= Sirtfood =

A sirtfood is a food that contains bioactive compounds believed to modulate the activity of sirtuins, a family of NAD⁺-dependent enzymes involved in cellular stress responses, metabolism, and ageing. These foods are typically rich in polyphenols and other plant bioactives associated with mitochondrial function, endogenous antioxidant defence mechanisms, and metabolic regulation.

== Definition ==
Sirtfoods are generally defined as foods containing compounds, often polyphenols and other plant bioactives, that have been shown, mainly in cell and animal studies, to influence sirtuin pathways. Such compounds include resveratrol, quercetin, catechin, isoflavones, curcumin, hydroxy tyrosol, and ferulic acid among others. The term refers to a category of foods rather than a specific dietary protocol.

== Biochemical background ==
Sirtuins (SIRT1–SIRT7 in humans) regulate numerous cellular processes, including energy homeostasis, genomic stability, inflammation, and stress responses. Many plant-derived bioactive molecules found in sirtfoods have been shown to interact with these pathways. Mechanistic studies highlight effects on mitochondrial biogenesis, autophagy, and redox signalling.

== Examples ==
Foods often described as sirtfoods include:

- Green tea (catechins)
- Berries (anthocyanins)
- Soy (isoflavones)
- Extra-virgin olive oil (oleuropein, hydroxy tyrosol)
- Buckwheat, capers and onions (quercetin)
- Turmeric (curcumin)
- Red grapes (resveratrol)
- Cereals and whole grains (ferulic acid)

These foods are primarily characterized by their high content of phytochemicals that may influence sirtuin activity.

== Research ==
Much of the evidence supporting sirtfoods stems from preclinical studies examining the molecular effects of bioactive plant compounds on sirtuin-related pathways. Findings suggest potential roles in healthy ageing, metabolic flexibility, and reduced oxidative stress. However, systematic studies indicate that robust clinical evidence in humans is limited, and effects may vary widely depending on dose, matrix, and bioavailability.

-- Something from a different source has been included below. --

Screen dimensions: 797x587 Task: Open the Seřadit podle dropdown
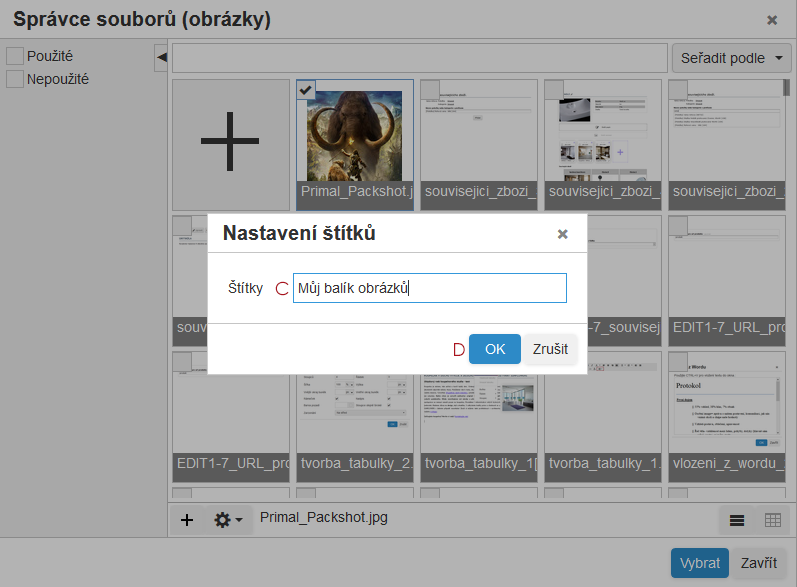731,58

== Reception and criticism ==
While the concept of sirtfoods has gained attention in both scientific and popular contexts, critics argue that the term oversimplifies complex biochemical interactions and may lead to exaggerated claims. Nutrition researchers emphasize that sirtfoods should be viewed as components of a varied, plant-rich diet rather than as isolated foods and their constituents.